Records for locating described items:
>> begin

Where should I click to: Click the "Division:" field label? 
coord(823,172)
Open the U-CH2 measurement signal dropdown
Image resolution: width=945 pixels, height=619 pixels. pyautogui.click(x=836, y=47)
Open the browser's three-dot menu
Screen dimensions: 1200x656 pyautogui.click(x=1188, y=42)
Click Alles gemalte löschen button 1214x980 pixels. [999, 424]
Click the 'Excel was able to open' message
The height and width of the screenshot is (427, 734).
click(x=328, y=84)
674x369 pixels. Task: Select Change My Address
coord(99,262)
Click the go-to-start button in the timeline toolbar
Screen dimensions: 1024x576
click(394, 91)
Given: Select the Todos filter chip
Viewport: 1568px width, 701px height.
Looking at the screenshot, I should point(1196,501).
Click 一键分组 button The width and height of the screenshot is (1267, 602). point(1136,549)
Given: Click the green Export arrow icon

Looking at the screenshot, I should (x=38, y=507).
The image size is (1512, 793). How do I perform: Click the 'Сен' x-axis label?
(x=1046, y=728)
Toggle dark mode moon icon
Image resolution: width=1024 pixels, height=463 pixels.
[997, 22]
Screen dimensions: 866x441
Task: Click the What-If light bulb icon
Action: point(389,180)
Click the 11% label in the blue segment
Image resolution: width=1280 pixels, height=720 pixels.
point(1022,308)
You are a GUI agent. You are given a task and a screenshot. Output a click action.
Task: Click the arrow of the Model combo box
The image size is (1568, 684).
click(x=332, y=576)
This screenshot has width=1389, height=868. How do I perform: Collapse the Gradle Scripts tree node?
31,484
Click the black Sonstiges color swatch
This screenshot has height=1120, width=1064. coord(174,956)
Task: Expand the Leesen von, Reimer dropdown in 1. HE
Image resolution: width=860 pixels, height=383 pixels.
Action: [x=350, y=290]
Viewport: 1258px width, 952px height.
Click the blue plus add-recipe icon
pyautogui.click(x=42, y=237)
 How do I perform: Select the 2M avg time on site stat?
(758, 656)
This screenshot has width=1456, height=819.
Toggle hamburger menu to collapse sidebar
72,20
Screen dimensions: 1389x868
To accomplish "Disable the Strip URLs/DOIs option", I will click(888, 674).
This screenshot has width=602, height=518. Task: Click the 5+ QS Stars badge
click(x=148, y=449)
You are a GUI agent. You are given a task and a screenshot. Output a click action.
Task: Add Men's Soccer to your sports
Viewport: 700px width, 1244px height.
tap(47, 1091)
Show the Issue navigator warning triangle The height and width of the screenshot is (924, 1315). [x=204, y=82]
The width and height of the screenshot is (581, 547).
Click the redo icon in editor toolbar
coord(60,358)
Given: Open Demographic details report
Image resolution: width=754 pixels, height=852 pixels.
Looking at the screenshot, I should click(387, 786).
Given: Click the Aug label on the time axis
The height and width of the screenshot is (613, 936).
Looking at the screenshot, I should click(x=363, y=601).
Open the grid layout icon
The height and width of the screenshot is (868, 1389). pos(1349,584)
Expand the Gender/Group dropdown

>> end

*Request:* Which lines of the records above run from the one containing "Given: Open Demographic details report" through the end of the records? Quote them verbatim, including both ends.

*Problem solution:*
Given: Open Demographic details report
Image resolution: width=754 pixels, height=852 pixels.
Looking at the screenshot, I should click(387, 786).
Given: Click the Aug label on the time axis
The height and width of the screenshot is (613, 936).
Looking at the screenshot, I should click(x=363, y=601).
Open the grid layout icon
The height and width of the screenshot is (868, 1389). pos(1349,584)
Expand the Gender/Group dropdown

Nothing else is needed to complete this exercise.